Voile solaire : des applications spatiales au potentiel illimité
Les applications de cette technologie sont illimitées, et des scientifiques ont proposé de l’utiliser pour la recherche de la vie extraterrestre, la surveillance de la météo solaire et comme système d’alerte concernant les astéroïdes. Le mieux serait de trouver un matériau tolérant les fortes chaleurs et les radiations, donnant ainsi la possibilité de développer un vaisseau spatial à voile solaire pouvant se faufiler très près du Soleil et recevoir une poussée considérable lui permettant de voyager beaucoup plus loin et à des vitesses beaucoup plus élevées.
« Cette technologie nous permet de transporter des objets dans des destinations extraordinaires du Système solaire et peut-être même au-delà, d’une manière qui n’avait jamais été possible auparavant. En effet, le carburant n’est plus nécessaire, et il en va de même pour tous les systèmes destinés à contrôler le carburant, le gérer et l’acheter » indique Nye.
Le Near-Earth Asteroid Scout de la NASA, qui devrait être lancé au milieu de 2020, est probablement l’application la plus concrète de cette nouvelle technologie. La mission audacieuse envisage d’utiliser une voile solaire et un CubeSat 6U, ou engin spatial miniaturisé, pour collecter des données sur les astéroïdes proches qui offrent un potentiel pour de futures missions humaines.

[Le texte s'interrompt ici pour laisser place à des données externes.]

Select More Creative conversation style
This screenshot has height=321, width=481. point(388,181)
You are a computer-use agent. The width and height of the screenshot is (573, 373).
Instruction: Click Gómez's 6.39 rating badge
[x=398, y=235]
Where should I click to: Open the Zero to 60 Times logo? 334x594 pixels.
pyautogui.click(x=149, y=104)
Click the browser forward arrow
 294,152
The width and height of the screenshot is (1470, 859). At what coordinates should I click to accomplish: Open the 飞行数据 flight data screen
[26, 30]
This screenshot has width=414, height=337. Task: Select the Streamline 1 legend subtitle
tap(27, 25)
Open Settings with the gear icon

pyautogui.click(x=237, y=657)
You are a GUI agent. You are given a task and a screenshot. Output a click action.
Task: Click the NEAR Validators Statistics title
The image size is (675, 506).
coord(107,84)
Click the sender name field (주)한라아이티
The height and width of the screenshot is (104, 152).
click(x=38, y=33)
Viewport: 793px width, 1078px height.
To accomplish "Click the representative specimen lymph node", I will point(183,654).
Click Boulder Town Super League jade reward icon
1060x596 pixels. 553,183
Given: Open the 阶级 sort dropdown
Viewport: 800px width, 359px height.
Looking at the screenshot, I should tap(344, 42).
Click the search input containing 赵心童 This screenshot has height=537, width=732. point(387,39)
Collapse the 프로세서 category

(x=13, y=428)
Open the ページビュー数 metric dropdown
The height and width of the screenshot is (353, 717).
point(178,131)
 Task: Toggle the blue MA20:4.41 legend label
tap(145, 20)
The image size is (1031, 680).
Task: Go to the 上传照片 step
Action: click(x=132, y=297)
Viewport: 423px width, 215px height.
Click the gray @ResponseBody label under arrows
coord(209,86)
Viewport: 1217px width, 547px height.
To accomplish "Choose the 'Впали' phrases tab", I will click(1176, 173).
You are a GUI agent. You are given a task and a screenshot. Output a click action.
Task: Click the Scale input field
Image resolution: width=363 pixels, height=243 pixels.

« Certains des premiers concepts pour les missions de navigation solaire incluaient de grands engins spatiaux et des voiles énormes. Mais ce qui est vraiment intéressant, c’est que depuis une dizaine d’années, c’est la révolution CubeSat, où la technologie est devenue si petite que la navigation solaire a vraiment pris le devant de la scène et a été développée en tant que source de propulsion de ce minuscule engin spatial » conclut Spencer.